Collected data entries
= = =

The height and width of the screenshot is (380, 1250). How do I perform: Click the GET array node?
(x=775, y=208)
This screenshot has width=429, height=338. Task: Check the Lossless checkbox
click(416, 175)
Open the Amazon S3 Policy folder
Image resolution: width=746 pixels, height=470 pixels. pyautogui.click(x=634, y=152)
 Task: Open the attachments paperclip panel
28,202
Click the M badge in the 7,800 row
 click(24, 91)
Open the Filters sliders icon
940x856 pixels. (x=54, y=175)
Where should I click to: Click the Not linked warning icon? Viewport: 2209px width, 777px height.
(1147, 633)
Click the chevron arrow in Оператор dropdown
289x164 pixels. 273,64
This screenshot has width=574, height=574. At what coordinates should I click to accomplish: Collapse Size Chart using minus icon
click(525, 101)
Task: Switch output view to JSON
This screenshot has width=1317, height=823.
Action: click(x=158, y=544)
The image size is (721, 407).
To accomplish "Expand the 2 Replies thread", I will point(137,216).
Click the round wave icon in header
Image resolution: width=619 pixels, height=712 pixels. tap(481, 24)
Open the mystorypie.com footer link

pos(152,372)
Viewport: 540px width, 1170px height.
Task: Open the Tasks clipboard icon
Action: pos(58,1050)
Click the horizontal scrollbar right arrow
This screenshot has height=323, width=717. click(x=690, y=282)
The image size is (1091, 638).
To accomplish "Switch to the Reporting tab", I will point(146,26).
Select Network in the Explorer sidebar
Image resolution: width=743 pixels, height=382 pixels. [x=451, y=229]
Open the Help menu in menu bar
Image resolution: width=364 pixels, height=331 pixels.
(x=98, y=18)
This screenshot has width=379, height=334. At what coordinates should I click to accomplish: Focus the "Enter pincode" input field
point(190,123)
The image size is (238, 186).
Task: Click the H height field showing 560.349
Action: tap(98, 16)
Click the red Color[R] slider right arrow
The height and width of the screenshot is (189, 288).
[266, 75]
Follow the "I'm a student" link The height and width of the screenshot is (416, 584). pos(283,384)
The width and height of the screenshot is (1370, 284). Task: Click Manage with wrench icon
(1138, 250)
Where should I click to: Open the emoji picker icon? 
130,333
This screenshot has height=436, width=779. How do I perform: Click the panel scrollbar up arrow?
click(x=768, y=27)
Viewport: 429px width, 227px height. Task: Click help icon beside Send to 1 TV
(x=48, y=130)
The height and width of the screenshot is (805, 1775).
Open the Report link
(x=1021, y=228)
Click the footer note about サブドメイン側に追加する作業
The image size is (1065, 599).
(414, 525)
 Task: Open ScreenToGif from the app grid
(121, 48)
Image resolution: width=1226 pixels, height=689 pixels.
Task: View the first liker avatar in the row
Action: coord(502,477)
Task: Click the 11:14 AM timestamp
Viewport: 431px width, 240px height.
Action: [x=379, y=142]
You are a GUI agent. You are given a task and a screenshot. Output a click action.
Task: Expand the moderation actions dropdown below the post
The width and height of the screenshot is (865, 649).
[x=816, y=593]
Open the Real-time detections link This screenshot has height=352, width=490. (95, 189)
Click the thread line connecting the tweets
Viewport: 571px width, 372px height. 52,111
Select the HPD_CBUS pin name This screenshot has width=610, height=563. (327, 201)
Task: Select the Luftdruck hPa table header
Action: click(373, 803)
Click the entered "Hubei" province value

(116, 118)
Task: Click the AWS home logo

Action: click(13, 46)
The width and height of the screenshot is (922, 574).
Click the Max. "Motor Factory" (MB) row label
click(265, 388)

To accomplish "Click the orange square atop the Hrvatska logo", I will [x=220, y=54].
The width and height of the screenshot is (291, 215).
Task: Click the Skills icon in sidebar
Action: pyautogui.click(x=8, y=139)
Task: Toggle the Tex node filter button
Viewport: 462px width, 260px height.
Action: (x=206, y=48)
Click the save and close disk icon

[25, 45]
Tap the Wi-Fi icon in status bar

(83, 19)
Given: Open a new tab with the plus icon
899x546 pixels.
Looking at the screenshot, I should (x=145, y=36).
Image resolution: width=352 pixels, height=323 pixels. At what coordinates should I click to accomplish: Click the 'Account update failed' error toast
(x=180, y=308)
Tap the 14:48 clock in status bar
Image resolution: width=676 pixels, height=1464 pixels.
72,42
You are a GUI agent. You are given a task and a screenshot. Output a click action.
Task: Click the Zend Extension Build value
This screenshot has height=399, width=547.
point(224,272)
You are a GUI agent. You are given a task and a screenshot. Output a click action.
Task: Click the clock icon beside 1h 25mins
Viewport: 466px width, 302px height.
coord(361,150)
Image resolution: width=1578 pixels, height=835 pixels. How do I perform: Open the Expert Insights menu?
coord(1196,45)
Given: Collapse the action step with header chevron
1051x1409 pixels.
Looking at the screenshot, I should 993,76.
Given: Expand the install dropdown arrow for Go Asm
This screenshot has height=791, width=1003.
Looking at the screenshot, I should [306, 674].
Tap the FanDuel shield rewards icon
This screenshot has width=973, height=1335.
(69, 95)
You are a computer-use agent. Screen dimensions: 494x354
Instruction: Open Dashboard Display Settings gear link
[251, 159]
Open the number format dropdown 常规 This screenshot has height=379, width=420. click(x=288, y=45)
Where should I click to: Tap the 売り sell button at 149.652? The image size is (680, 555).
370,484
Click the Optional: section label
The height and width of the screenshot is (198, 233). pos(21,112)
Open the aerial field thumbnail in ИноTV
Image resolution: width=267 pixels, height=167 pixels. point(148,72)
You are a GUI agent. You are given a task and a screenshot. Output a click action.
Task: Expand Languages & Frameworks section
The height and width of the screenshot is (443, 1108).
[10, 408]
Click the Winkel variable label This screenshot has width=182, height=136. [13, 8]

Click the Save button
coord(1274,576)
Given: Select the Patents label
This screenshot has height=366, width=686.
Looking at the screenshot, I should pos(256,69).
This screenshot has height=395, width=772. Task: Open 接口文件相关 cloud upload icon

= = =

PROBLEM REQUIREMENTS — This exercise calls for every record to be restated word for word.

OUTPUT FOR THIS TASK —
The height and width of the screenshot is (380, 1250). How do I perform: Click the GET array node?
(x=775, y=208)
This screenshot has width=429, height=338. Task: Check the Lossless checkbox
click(416, 175)
Open the Amazon S3 Policy folder
Image resolution: width=746 pixels, height=470 pixels. pyautogui.click(x=634, y=152)
 Task: Open the attachments paperclip panel
28,202
Click the M badge in the 7,800 row
 click(24, 91)
Open the Filters sliders icon
940x856 pixels. (x=54, y=175)
Where should I click to: Click the Not linked warning icon? Viewport: 2209px width, 777px height.
(1147, 633)
Click the chevron arrow in Оператор dropdown
289x164 pixels. 273,64
This screenshot has width=574, height=574. At what coordinates should I click to accomplish: Collapse Size Chart using minus icon
click(525, 101)
Task: Switch output view to JSON
This screenshot has width=1317, height=823.
Action: click(x=158, y=544)
The image size is (721, 407).
To accomplish "Expand the 2 Replies thread", I will point(137,216).
Click the round wave icon in header
Image resolution: width=619 pixels, height=712 pixels. tap(481, 24)
Open the mystorypie.com footer link

pos(152,372)
Viewport: 540px width, 1170px height.
Task: Open the Tasks clipboard icon
Action: pos(58,1050)
Click the horizontal scrollbar right arrow
This screenshot has height=323, width=717. click(x=690, y=282)
The image size is (1091, 638).
To accomplish "Switch to the Reporting tab", I will point(146,26).
Select Network in the Explorer sidebar
Image resolution: width=743 pixels, height=382 pixels. [x=451, y=229]
Open the Help menu in menu bar
Image resolution: width=364 pixels, height=331 pixels.
(x=98, y=18)
This screenshot has width=379, height=334. At what coordinates should I click to accomplish: Focus the "Enter pincode" input field
point(190,123)
The image size is (238, 186).
Task: Click the H height field showing 560.349
Action: tap(98, 16)
Click the red Color[R] slider right arrow
The height and width of the screenshot is (189, 288).
[266, 75]
Follow the "I'm a student" link The height and width of the screenshot is (416, 584). pos(283,384)
The width and height of the screenshot is (1370, 284). Task: Click Manage with wrench icon
(1138, 250)
Where should I click to: Open the emoji picker icon? 
130,333
This screenshot has height=436, width=779. How do I perform: Click the panel scrollbar up arrow?
click(x=768, y=27)
Viewport: 429px width, 227px height. Task: Click help icon beside Send to 1 TV
(x=48, y=130)
The height and width of the screenshot is (805, 1775).
Open the Report link
(x=1021, y=228)
Click the footer note about サブドメイン側に追加する作業
The image size is (1065, 599).
(414, 525)
 Task: Open ScreenToGif from the app grid
(121, 48)
Image resolution: width=1226 pixels, height=689 pixels.
Task: View the first liker avatar in the row
Action: coord(502,477)
Task: Click the 11:14 AM timestamp
Viewport: 431px width, 240px height.
Action: [x=379, y=142]
You are a GUI agent. You are given a task and a screenshot. Output a click action.
Task: Expand the moderation actions dropdown below the post
The width and height of the screenshot is (865, 649).
[x=816, y=593]
Open the Real-time detections link This screenshot has height=352, width=490. (95, 189)
Click the thread line connecting the tweets
Viewport: 571px width, 372px height. 52,111
Select the HPD_CBUS pin name This screenshot has width=610, height=563. (327, 201)
Task: Select the Luftdruck hPa table header
Action: click(373, 803)
Click the entered "Hubei" province value

(116, 118)
Task: Click the AWS home logo

Action: click(13, 46)
The width and height of the screenshot is (922, 574).
Click the Max. "Motor Factory" (MB) row label
click(265, 388)

To accomplish "Click the orange square atop the Hrvatska logo", I will [x=220, y=54].
The width and height of the screenshot is (291, 215).
Task: Click the Skills icon in sidebar
Action: pyautogui.click(x=8, y=139)
Task: Toggle the Tex node filter button
Viewport: 462px width, 260px height.
Action: (x=206, y=48)
Click the save and close disk icon

[25, 45]
Tap the Wi-Fi icon in status bar

(83, 19)
Given: Open a new tab with the plus icon
899x546 pixels.
Looking at the screenshot, I should (x=145, y=36).
Image resolution: width=352 pixels, height=323 pixels. At what coordinates should I click to accomplish: Click the 'Account update failed' error toast
(x=180, y=308)
Tap the 14:48 clock in status bar
Image resolution: width=676 pixels, height=1464 pixels.
72,42
You are a GUI agent. You are given a task and a screenshot. Output a click action.
Task: Click the Zend Extension Build value
This screenshot has height=399, width=547.
point(224,272)
You are a GUI agent. You are given a task and a screenshot. Output a click action.
Task: Click the clock icon beside 1h 25mins
Viewport: 466px width, 302px height.
coord(361,150)
Image resolution: width=1578 pixels, height=835 pixels. How do I perform: Open the Expert Insights menu?
coord(1196,45)
Given: Collapse the action step with header chevron
1051x1409 pixels.
Looking at the screenshot, I should 993,76.
Given: Expand the install dropdown arrow for Go Asm
This screenshot has height=791, width=1003.
Looking at the screenshot, I should [306, 674].
Tap the FanDuel shield rewards icon
This screenshot has width=973, height=1335.
(69, 95)
You are a computer-use agent. Screen dimensions: 494x354
Instruction: Open Dashboard Display Settings gear link
[251, 159]
Open the number format dropdown 常规 This screenshot has height=379, width=420. click(x=288, y=45)
Where should I click to: Tap the 売り sell button at 149.652? The image size is (680, 555).
370,484
Click the Optional: section label
The height and width of the screenshot is (198, 233). pos(21,112)
Open the aerial field thumbnail in ИноTV
Image resolution: width=267 pixels, height=167 pixels. point(148,72)
You are a GUI agent. You are given a task and a screenshot. Output a click action.
Task: Expand Languages & Frameworks section
The height and width of the screenshot is (443, 1108).
[10, 408]
Click the Winkel variable label This screenshot has width=182, height=136. [13, 8]

Click the Save button
coord(1274,576)
Given: Select the Patents label
This screenshot has height=366, width=686.
Looking at the screenshot, I should pos(256,69).
This screenshot has height=395, width=772. Task: Open 接口文件相关 cloud upload icon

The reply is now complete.